▶ **How to complete this task**: From the entries, copy out every line in which the word "computer" is found.

▶ **Material for the task**:
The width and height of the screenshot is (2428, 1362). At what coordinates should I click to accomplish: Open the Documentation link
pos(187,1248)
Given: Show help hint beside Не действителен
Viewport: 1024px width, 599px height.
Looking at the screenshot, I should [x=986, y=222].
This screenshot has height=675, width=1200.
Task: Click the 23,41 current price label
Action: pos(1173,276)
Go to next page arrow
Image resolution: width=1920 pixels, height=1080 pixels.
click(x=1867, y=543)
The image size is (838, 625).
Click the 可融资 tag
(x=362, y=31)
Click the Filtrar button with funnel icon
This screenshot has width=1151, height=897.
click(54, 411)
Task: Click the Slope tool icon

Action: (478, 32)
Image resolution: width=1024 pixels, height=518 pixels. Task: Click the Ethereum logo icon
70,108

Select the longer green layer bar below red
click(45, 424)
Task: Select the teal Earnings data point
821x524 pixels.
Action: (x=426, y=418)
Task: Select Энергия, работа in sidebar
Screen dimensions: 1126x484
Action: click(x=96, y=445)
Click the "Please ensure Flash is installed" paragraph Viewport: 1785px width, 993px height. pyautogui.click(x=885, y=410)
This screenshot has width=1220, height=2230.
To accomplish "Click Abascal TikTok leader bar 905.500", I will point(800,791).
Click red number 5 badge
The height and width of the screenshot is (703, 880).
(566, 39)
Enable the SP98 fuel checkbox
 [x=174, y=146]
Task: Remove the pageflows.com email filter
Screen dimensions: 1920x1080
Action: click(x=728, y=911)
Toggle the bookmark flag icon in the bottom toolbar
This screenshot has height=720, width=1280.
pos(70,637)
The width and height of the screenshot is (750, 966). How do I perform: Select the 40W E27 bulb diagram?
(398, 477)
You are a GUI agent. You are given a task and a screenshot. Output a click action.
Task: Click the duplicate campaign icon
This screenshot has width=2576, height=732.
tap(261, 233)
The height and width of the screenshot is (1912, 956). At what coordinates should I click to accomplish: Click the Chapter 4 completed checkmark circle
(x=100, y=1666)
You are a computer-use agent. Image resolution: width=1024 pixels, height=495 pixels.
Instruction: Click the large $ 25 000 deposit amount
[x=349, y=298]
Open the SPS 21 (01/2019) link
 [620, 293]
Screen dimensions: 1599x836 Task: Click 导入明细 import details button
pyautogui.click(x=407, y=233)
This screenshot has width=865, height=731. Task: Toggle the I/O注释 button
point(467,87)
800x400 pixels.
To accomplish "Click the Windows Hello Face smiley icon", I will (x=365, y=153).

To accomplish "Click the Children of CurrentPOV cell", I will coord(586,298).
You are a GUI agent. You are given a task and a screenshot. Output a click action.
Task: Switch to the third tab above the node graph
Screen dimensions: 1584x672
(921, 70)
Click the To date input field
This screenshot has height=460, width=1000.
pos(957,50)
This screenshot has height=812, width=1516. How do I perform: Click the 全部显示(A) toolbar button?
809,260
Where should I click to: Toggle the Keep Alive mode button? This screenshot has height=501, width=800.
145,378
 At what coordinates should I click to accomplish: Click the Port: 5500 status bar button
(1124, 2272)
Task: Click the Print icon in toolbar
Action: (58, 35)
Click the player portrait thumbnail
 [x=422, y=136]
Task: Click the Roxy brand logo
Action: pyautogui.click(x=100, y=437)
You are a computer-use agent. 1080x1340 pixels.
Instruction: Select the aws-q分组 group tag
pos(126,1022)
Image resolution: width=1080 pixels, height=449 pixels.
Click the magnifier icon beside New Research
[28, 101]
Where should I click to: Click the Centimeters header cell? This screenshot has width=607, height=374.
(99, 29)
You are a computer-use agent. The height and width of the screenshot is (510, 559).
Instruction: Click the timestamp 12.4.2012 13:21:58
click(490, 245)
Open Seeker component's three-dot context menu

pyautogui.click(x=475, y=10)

▶ **Solution**:
You are a computer-use agent. Image resolution: width=1024 pixels, height=495 pixels.
You are a computer-use agent. 1080x1340 pixels.
You are a computer-use agent. The height and width of the screenshot is (510, 559).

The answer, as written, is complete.